### WHAT YOU WILL DO
Recast the records from the start through the line containing "Open the USD-United", inclusive, as a JSON list of strings. Give one string per line and leave out blank lines.

### THE DATA
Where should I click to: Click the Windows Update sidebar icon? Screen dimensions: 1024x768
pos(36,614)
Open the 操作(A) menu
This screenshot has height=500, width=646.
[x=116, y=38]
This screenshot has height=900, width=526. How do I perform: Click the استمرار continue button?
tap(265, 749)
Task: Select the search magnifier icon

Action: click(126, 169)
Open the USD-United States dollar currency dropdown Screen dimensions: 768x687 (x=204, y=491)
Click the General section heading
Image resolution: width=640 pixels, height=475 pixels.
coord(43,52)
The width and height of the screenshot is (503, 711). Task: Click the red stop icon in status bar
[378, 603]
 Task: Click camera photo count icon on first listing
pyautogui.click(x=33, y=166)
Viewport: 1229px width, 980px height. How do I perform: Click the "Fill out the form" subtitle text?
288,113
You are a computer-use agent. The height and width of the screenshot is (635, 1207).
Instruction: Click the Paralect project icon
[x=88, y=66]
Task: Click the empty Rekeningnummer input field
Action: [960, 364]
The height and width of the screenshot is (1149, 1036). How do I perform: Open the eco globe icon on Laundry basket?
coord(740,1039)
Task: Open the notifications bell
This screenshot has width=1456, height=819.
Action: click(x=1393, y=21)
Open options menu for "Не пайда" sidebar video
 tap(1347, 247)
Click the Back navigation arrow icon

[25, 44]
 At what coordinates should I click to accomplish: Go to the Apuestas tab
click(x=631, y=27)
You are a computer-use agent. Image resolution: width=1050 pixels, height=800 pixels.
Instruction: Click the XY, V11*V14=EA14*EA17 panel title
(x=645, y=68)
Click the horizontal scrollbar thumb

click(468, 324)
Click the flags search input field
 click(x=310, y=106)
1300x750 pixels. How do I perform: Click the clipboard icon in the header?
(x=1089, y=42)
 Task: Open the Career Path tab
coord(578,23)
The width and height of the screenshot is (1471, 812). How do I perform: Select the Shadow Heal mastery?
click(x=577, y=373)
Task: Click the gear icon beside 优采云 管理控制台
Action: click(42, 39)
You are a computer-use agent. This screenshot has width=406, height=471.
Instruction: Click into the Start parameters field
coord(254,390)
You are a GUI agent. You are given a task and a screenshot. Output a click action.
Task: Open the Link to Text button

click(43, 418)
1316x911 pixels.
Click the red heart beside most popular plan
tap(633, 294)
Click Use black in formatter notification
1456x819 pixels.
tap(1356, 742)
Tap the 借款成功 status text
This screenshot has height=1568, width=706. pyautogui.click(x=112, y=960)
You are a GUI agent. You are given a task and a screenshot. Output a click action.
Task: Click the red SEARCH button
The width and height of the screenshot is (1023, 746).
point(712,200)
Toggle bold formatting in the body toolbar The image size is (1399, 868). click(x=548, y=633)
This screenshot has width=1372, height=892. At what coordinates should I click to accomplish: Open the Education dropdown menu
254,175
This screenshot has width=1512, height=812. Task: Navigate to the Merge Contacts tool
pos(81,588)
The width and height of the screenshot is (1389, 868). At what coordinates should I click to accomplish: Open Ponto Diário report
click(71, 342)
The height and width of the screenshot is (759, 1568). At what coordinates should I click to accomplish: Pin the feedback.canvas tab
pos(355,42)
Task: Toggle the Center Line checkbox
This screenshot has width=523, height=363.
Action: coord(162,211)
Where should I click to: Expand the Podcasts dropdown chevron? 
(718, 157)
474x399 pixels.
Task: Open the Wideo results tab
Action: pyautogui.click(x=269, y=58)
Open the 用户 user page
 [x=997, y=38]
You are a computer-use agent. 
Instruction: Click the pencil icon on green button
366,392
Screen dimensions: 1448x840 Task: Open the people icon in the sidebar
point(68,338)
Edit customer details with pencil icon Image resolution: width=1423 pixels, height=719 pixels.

### TASK RESULT
[
  "Where should I click to: Click the Windows Update sidebar icon? Screen dimensions: 1024x768",
  "pos(36,614)",
  "Open the 操作(A) menu",
  "This screenshot has height=500, width=646.",
  "[x=116, y=38]",
  "This screenshot has height=900, width=526. How do I perform: Click the استمرار continue button?",
  "tap(265, 749)",
  "Task: Select the search magnifier icon",
  "Action: click(126, 169)",
  "Open the USD-United States dollar currency dropdown Screen dimensions: 768x687 (x=204, y=491)"
]